Task goal:
Starting with the line that contains "Урок 95. Висячие предлоги (734, 2203)" and stopping after the line that contains "Урок 67. Организатор", return each line below exactly as written, with no others.

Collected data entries
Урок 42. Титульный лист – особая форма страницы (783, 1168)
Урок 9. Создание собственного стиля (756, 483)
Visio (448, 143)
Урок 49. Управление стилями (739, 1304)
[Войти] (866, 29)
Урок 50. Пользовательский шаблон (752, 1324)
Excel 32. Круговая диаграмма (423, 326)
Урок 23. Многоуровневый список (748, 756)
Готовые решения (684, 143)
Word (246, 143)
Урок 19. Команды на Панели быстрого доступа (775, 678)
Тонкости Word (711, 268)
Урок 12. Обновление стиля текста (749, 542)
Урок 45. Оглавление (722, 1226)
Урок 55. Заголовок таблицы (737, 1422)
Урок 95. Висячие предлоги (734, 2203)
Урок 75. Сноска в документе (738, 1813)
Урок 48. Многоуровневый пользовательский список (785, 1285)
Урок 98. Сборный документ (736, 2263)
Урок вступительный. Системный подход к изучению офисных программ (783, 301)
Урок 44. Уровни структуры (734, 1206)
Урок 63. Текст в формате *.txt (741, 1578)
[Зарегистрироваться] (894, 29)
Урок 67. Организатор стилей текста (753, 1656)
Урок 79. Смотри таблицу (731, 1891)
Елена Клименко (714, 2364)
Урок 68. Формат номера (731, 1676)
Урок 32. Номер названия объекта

Response below:
Урок 95. Висячие предлоги (734, 2203)
Урок 75. Сноска в документе (738, 1813)
Урок 48. Многоуровневый пользовательский список (785, 1285)
Урок 98. Сборный документ (736, 2263)
Урок вступительный. Системный подход к изучению офисных программ (783, 301)
Урок 44. Уровни структуры (734, 1206)
Урок 63. Текст в формате *.txt (741, 1578)
[Зарегистрироваться] (894, 29)
Урок 67. Организатор стилей текста (753, 1656)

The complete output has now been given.